В то время как поезд, натужно пыхтя, катил через большие сосновые леса, ворсистым ковром устилавшие окрестные горы, он с умиленным восхищением благословлял доброту учителей, их называли тут братьями, поражаясь их преданности своему делу, преданности, что на долгие годы заставляла их погребать себя в этой глуши, чтобы затем, в большинстве случаев, променять эту нелегкую жизнь на еще более суровую участь миссионеров в диких уголках мира.
Он еще раз подумал о тихой религиозной атмосфере, словно занавесом отгораживавшей маленькую лесную общину от суетного мира; о живописных пасхальных, рождественских и новогодних церемониях, о больших и маленьких празднествах. Особенно памятен был ему Bescherfest – день приношения рождественских даров, когда вся община разделялась на две группы: дарителей и получателей даров – эти дары делались своими руками в течение нескольких недель упорного труда либо покупались на сбережения многих дней. Памятна была и рождественская полночная церемония в церкви: на кафедру в этот день всходил с сияющим лицом деревенский проповедник – каждую последнюю ночь старого года он видел в пустой галерее за органом лица тех, кому суждено умереть в последующие двенадцать месяцев; однажды в толпе обреченных он узнал самого себя и в порыве благочестивого экстаза вознес восторженные хвалы Господу.
Воспоминаниям не было конца. Перед Харрисом расстилалась картина маленькой деревушки, что жила своей дремотной, бескорыстной, чистой, простой, здоровой жизнью на горных вершинах, упорно искала своего Бога и воспитывала в духе веры сотни ребят. Он вновь чувствовал этот мистический энтузиазм, более глубокий, чем море, и более удивительный, чем звезды; вновь слышал вздохи ветра, прилетающего из-за дальних лесов и реющего в лунном свете над красными крышами; слышал голоса братьев, беседующих о жизни предстоящей так, словно они хорошо с ней знакомы; и, сидя в тряском, раскачивающемся на ходу вагоне, ощущал, как дух невыразимого томления наполняет его отцветшую, утомленную душу, воскрешая море чувств, которые он давно уже считал навеки утраченными.
Мучительной болью отдавался в его душе разительный контраст между тогдашним мечтателем-идеалистом и теперешним деловым человеком; дух неземного покоя и красоты, постигаемый лишь путем медитации, странно волновал его сердце.

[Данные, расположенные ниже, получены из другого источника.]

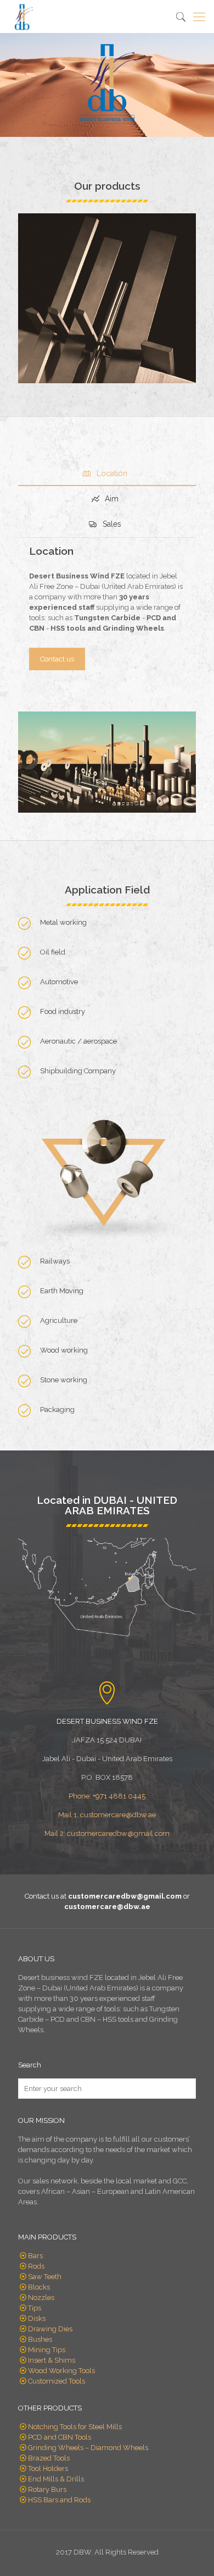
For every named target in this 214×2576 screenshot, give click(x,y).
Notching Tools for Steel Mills (75, 2427)
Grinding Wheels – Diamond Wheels (88, 2447)
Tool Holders (48, 2468)
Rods (36, 2266)
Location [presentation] (110, 473)
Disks (37, 2318)
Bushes (40, 2339)
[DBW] (22, 16)
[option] (107, 298)
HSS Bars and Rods (59, 2500)
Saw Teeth (44, 2276)
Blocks (39, 2287)
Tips (34, 2308)
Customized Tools (56, 2381)
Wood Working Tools (61, 2371)
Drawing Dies (50, 2329)
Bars (35, 2256)
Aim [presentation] (111, 498)
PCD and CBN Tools (59, 2437)
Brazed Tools (49, 2458)
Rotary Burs (47, 2489)
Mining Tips (46, 2350)
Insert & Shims (51, 2360)
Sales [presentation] (110, 524)
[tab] (107, 473)
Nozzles (41, 2297)
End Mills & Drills (56, 2479)
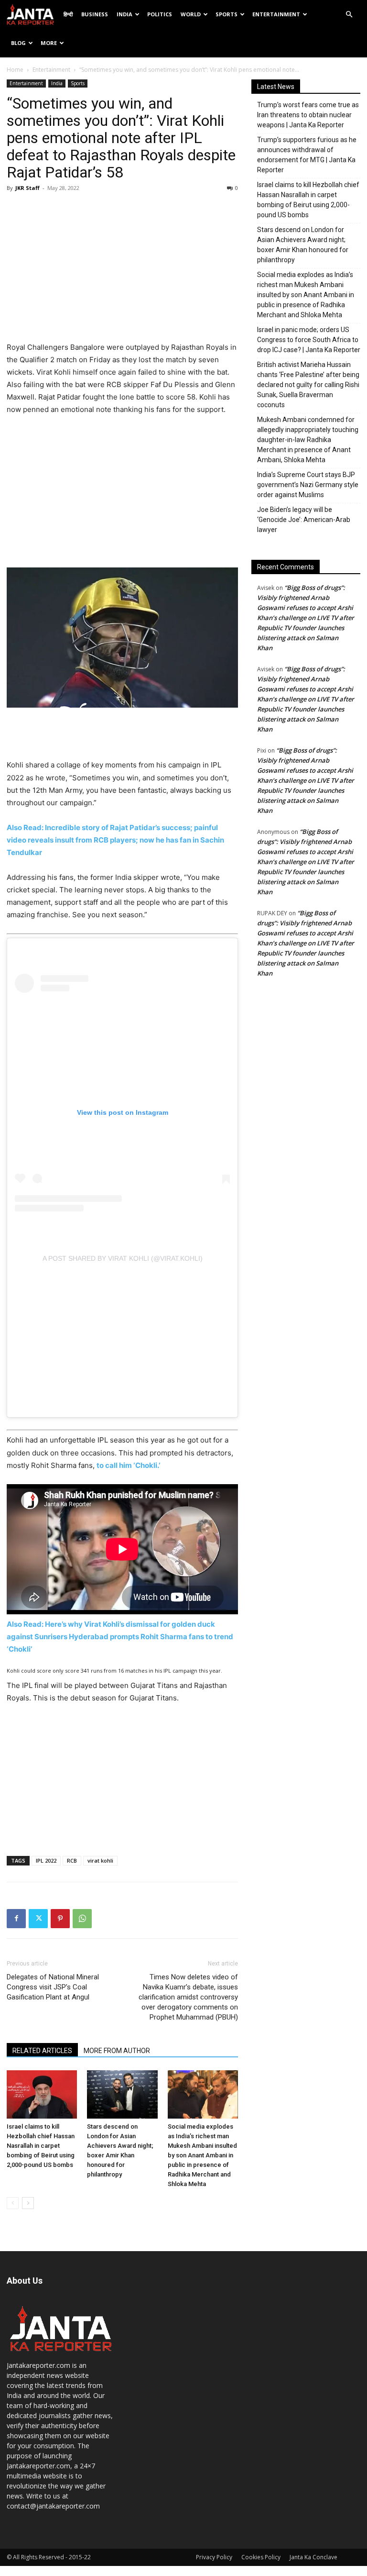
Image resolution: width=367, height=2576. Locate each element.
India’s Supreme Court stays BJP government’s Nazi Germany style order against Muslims (307, 485)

Слегка вздрогнув, Харрис выглянул из окна своего пустого купе. Поезд уже давно миновал Хорнберг, и далеко внизу водяные потоки, взметая тучи пены, разбивались об известняковые скалы. А перед ним, на фоне неба, купол за куполом, вставали лесистые горы. Стоял пронизывающе холодный октябрь, запах дыма и влажного мха восхитительно смешивался с тонким благоуханием сосен. Между верхушек самых высоких деревьев проглядывали первые звезды, небо было того самого чистого, бледного аметистового цвета, в который окрашивались теперь все его воспоминания.
Он откинулся к стенке в своем уголке и вздохнул.
Он был угрюмым человеком и в течение многих лет не испытывал никаких сильных чувств; он был инертным человеком, и раскачать его было не так-то легко; он был верующим человеком, в котором свойственные юности возвышенные устремления к Богу, хотя и утратили прежнюю чистоту в постоянной борьбе за существование, все же не умерли окончательно, как у большинства его сверстников.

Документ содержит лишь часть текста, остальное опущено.